After reading Rubery’s essay, I came up with several other questions that might be tackled and explored in a longer piece. For example, how did this 19th-century novel was read by Dostoevsky himself—do we have any information on this topic? Could we trace any continuities between how Dostoevsky’s novel is read now and how it was read during the author’s life? Was it ever read by the translator, Constance Garnett, and if we have a recording of her reading? Do we have a different sense of the novel when we hear in someone else’s narration? Also, are we going to have a different experience of the novel when we listen to an audiobook of other translations? (Garnett’s translation is not used nowadays as actively as it was before the 1990s?

Trace of the Past

In his article, Alan Liu outlines social writing, publishing, reading, and interpreting. When talking about books, especially rare books, which researchers and scholars of the book often regard and compare to museum objects, of particular interest is a history of those copies that survived and became part of libraries. Such publications are the transmitters of history not only of a particular copy, or of an owner’s library it used to be part of, but of an intellectual history of several decades, if not centuries, that could be traced back by examining one particular copy. Therefore, searching for and studying such copies is an enriching and gratifying endeavor because it helps us–by researching marginalia, book provenance, library stamps–to understand and restore a path this book took to get from one place to another. These little, trifling as someone might think details of the book, might lead to a greater understanding of a particular era–the then reading habits, the nuances of book collecting, the palette (or its lack) of book publishing.

Of distinct interest and challenge is to trace down books published in eighteen or nineteen centuries, their print-run was traditionally pretty modest.
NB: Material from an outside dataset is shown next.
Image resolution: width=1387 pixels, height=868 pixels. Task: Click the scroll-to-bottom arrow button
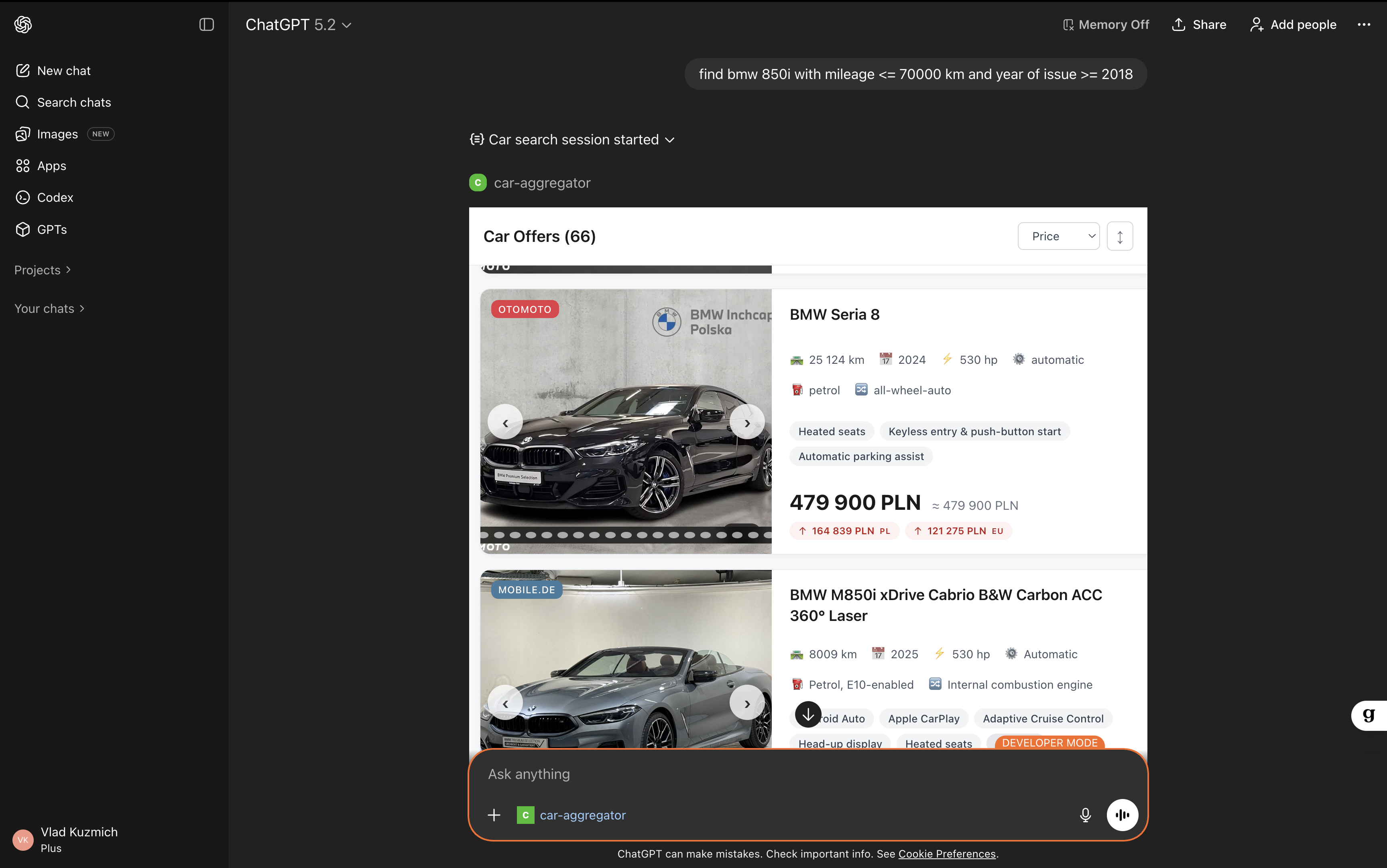click(807, 714)
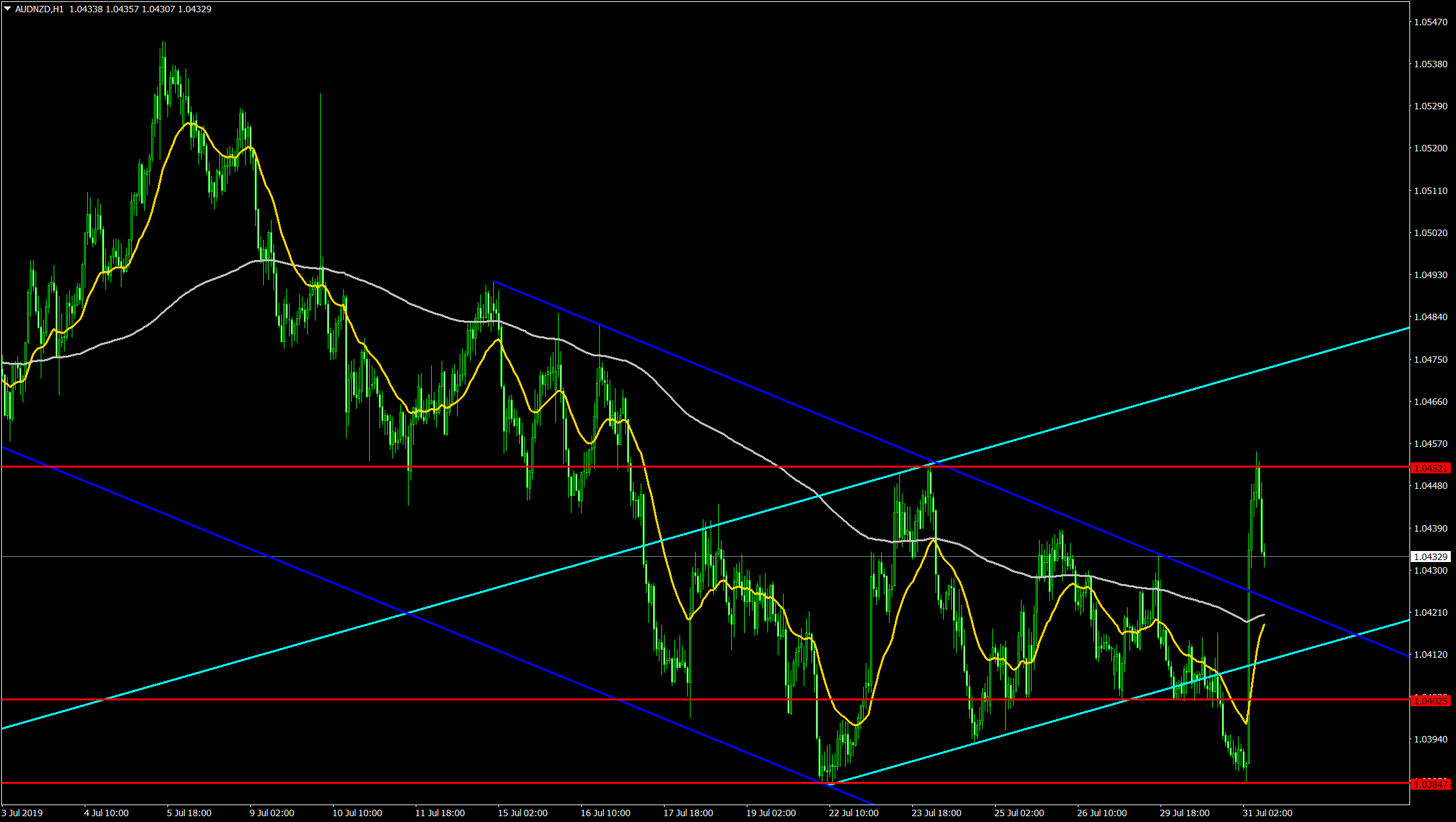The width and height of the screenshot is (1456, 822).
Task: Select the upper blue descending channel line
Action: [x=711, y=371]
Typically, we would already know of several existing copies of such publication–and often the copies we are aware of, which are part of libraries, had mysterious stories before they ended up in a climate-control section of special collections.

One such example is a collection of Ukrainian fairy tales published in 1835; it is one of the first collections of fairy tales in general, making this book extra valuable. Back in the day, the book like that would have a relatively modest print run, and therefore it is not surprising that only several copies are available at the libraries. According to the OCLC catalog, the book that captured attention was available just in two academic libraries.

Although there was another copy–not included in the OCLC catalog–as part of the collection at a research institution that I used to work at. That copy was truly intriguing because of several stamps it had: one by the former owner of the book and one a library it used to be part of; in addition to that, the copy had marginalia notes. The stamp of a former owner was from the second part of the nineteenth century. Another significant copy component was an inscription by a prominent Ukrainian linguist, literary scholar, and a writer who probably bought the book from its previous owner and then donated to a library the book was part of. Finally, the copy contained a call number assigned to this copy sometime at the beginning of the twentieth century. Last but not least, the copy has marginal notes which, I tend to believe, might have been left by someone who prepared the second edition of this anthology at the beginning of the twentieth century.

If trying to decipher these coded messages of the book, which are not that obscure and illegible as one might think, the readers might get an image of cultural, intellectual, geographical movement and usage of this particular copy in Eastern Europe in the nineteenth and twentieth century. There are other vital questions still unanswered: what was this book’s path to the United States and did it happen–this could be figured out while doing comprehensive research of this copy.